ASSIGNED TASK 1.
According to the passage on AI for small business owners, how long does the boutique owner now spend reviewing and personalizing her vendor communications?
ASSIGNED TASK 2.
Extend the passage on AI for small business owners, beginning right after its final sentence.

PASSAGE.

We start with conversation. I ask them to voice note their thoughts or brainstorms. Then we use an AI tool to organize and expand on those ideas. What we often discover is not a brand-new answer, but clarity. The AI helps us see the real issue behind the issue.
One founder thought she had a marketing problem. After we unpacked her ideas with AI, we realized it was a workflow problem. Once we fixed the workflow, the marketing challenge almost solved itself.
Another client, a boutique owner, used to spend three hours a day managing inventory emails and vendor communications. Together we built an AI workflow that drafts those communications using her own tone and business values. She now reviews and personalizes them in twenty minutes. That is two and a half hours returned to her day, every day.
AI accelerates those discoveries. It helps connect dots faster. It does not think for you, it thinks with you. And for founders who are juggling payroll, clients, and creative decisions, that collaboration matters.
The 15-Minute Edge for Small Business Owners
If I were to explain it to a small business owner, I would say this. Imagine you run a bar. You know how to make a perfect drink, hire good people, and create a vibe your customers love. But payroll is not your strength. Or maybe your scheduling system is chaotic. Or maybe you are struggling to stand out because new bars are popping up with their own theme or hook.
You do not need another course or certificate. You need a faster way to learn what you do not know. That is what AI can do.
Spend fifteen minutes a day experimenting. Pick one tool, the one you have heard of the most. It could be Copilot, Gemini, or ChatGPT. Use it for one week. Ask one question: “What is the biggest problem in my business today?” Then give it context.
Maybe your issue is staff scheduling, or customer feedback, or inventory. Let the AI help you structure it. If after a week it adds no value, stop. But if it does, find one more use case.
This is not about turning your business into a robot. It is about building a smarter rhythm.
What AI Is and What It Isn’t
There are plenty of misconceptions about AI. The biggest one is that it is only for tech people. It is not. It is for anyone who wants to use it.
Another is that AI kills originality. That has not been my experience. I have never been more creative than I am now. But I want to be honest about what that means. AI is not writing for me. It is not creating my ideas. It is showing me a path I did not know existed.

Collection entries.

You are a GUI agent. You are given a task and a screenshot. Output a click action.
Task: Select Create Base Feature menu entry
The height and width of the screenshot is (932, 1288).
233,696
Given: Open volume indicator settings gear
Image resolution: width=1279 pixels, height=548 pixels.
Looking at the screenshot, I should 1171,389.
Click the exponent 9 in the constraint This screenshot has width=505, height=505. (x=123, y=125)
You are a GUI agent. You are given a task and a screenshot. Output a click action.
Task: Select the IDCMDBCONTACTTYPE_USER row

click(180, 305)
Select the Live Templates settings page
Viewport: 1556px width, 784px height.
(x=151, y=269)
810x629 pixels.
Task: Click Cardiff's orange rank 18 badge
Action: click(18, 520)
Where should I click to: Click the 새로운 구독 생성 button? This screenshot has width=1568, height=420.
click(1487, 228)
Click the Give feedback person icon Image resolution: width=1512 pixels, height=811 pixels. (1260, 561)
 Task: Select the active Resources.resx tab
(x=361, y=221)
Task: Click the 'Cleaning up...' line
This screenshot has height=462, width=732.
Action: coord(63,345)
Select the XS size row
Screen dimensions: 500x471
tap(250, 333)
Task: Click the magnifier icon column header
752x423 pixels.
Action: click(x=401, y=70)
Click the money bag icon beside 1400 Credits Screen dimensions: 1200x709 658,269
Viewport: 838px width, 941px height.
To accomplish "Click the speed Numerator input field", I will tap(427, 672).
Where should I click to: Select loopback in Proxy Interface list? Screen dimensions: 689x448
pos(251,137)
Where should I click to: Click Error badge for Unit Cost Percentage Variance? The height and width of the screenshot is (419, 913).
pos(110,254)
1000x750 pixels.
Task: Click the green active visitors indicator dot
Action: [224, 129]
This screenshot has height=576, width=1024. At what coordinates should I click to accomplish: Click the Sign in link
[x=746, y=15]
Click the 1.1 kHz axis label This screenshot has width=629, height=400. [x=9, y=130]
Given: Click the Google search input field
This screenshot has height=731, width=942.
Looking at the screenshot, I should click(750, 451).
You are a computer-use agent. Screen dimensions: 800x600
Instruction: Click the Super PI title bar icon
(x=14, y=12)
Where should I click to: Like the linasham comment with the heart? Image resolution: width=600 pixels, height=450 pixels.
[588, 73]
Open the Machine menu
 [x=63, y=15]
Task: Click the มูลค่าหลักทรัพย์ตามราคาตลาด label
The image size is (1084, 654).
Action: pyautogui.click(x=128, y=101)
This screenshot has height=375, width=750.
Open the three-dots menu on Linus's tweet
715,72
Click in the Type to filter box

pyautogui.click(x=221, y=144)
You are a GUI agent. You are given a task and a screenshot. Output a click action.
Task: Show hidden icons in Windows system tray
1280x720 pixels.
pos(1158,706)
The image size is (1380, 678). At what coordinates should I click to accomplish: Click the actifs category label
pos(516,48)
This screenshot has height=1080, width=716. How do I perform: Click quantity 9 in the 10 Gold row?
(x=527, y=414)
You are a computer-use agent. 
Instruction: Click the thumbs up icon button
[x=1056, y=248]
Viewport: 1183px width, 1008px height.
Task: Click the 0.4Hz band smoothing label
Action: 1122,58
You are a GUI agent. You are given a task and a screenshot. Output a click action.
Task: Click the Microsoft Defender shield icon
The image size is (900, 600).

RESPONSE AREA 1.
Twenty minutes.

RESPONSE AREA 2.
For years, I thought growth meant going back to school or finding a new job. What AI taught me is that I can build what I want right now, with the tools in front of me. I can test ideas, reach people, and create work that matters without waiting for permission.
That is the real transformation. AI flips the traditional ladder on its head. It makes independence scalable.
I know AI is not perfect. It raises hard questions about data, privacy, power, and sustainability. Those are real issues we cannot ignore. But I also know that for many of us, this technology is not about novelty or trend. It is about survival and sustainability. It is about supporting our families and building something lasting.
Curiosity as Strategy
If you have been afraid or hesitant about AI, trust that instinct. Fear can be a signal. My advice is not to ignore it but to lean into it just enough to learn. Curiosity is a safer entry point than pressure.
You do not have to master AI. You do not even have to like it. Just get familiar with what it can do. Treat it like a colleague who knows a few tricks you don’t.
I spend at least ten minutes a day exploring new tools. Some I never touch again. Others become part of my workflow. The point is not perfection. The point is progress.
That is how you stay relevant in a world that will keep evolving whether you do or not.
Closing Thought
AI is not replacing creativity. It is freeing it. The moment you stop fighting it, you start finding yourself in it.
If there is one thing I hope readers take from my story, it is that you do not have to be a technologist to build something extraordinary. You just have to be willing to start the conversation.